Tuesday, May 2, 2017

Full Moon Fever: Bleed

by Patrick Bromley
An historic entry in the Full Moon catalogue. For real!

This installment of Full Moon Fever was suggested by Chaybee Barber (@brahmofficial). Thanks, Chaybee!

After 30 years of producing and directing low-budget cult movies first as Empire Pictures and then as Full Moon Entertainment, Charles Band was looking to change things up in the early 2000s. The decreasing potential for making independent movies with any kind of budget and the viability of shooting on DV was changing the industry, so Band, ever the adaptive survivor, decided to change along with it. In 2002, he put an end to Full Moon Entertainment and relaunched it as Shadow Films, a new and arguably more "respectable" label that would release genre films that more closely resembled what was popular in the mainstream at the time. The Shadow Films experiment lasted only two years and four movies, and by January of 2004 the Full Moon Pictures moniker had returned. Everything was back as it should be.
The first film produced under the Shadow Films umbrella was 2002's Bleed, an obvious attempt to replicate the success of the late-'90s attractive-young-people-in-a-slasher-movie formula made popular with the success of Scream. Just look at that poster! If only it featured a WB star or two, it easily could be mistaken for any I Still Know What You Did Last Summer or Valentine or Urban Legends sequel. This was not by accident. The story goes that the movie came about because Blockbuster Video, the chain responsible for much of Full Moon's success having introduced a generation of video store kids to their brand of oddball cult movies, commissioned the company to make a slasher that would capitalize on what was hot in horror at the time. Full Moon Shadow Films obliged with a slasher that's messy and confused, changing what it wants to be every 30 minutes, but also totally watchable and interesting in a lot of ways. I'm not sure it was ever going to satisfy Blockbuster patrons looking for something slick, superficial and scary, but as a horror movie buff and a Full Moon fan, I'll take it over any of the studio stuff it tries to imitate.

Two men are leaving a costume party dressed in drag. One is killed as he approaches his car. His girlfriend, waiting for him naked at home (and played by Julie Strain in a topless cameo), is murdered as well. Credits! We're off and running.

DATASET EXCERPT:
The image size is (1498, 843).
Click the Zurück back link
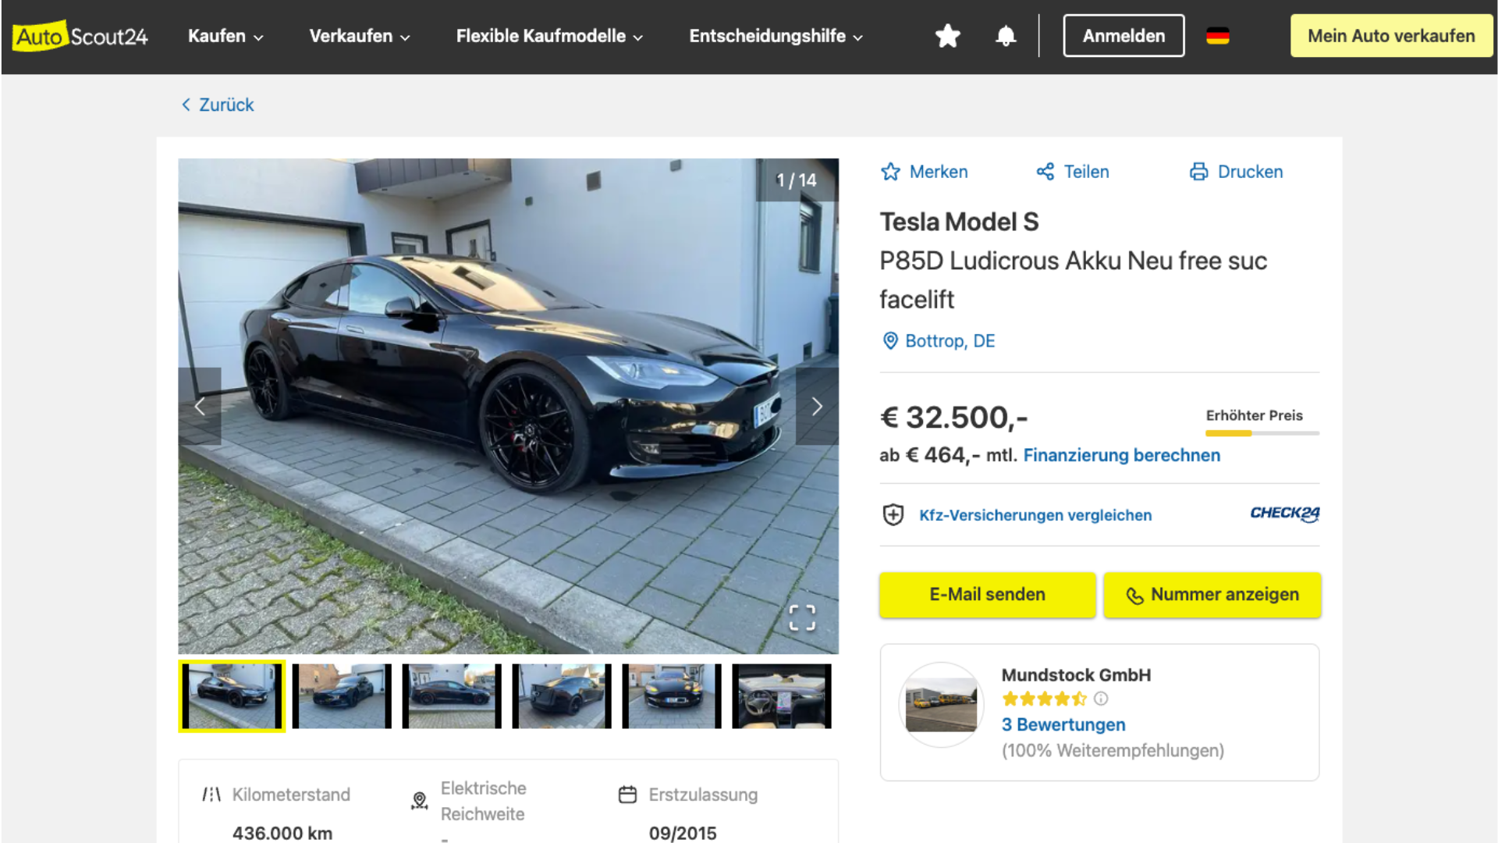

REQUIRED ACTIONS:
1 > Do these statements agree with the review of the film Bleed? (a) The Shadow Films label put out four movies over two years. (b) Bleed came out in 2004. (c) Julie Strain plays the girlfriend who waits at home. Answer yes or no for each, and quote the words from the review that decide it.
2 > Go on with the review of the film Bleed, starting right after its final sentence.

ANSWERS TO THE TASKS:
1 >
(a) Yes: "The Shadow Films experiment lasted only two years and four movies"
(b) No: "The first film produced under the Shadow Films umbrella was 2002's Bleed"
(c) Yes: "His girlfriend, waiting for him naked at home (and played by Julie Strain in a topless cameo), is murdered as well."

2 >
The movie proper opens as Shawn (Danny Wolske) welcomes his new co-worker Maddy (Debbie Rochon) to the office and then immediately hits on her. What office? What do they do? I have no idea and it's never explained, but there are Full Moon posters adorning the halls. Shawn and Maddy quickly begin dating despite some major red flags that Maddy is psychologically unstable and Shawn is a major bro. He brings her to a pool party to meet his friends, some of whom are nice to her and some whom attempt to sexually assault her. After everyone has had a little too much to drink, they confess to Maddy that they are all members of a Murder Club, in which they've all taken turns killing random strangers for fun. Maddy, desperate to belong, tries to become a member. Meanwhile, the masked killer from the opening scene is still out there, ready to strike again...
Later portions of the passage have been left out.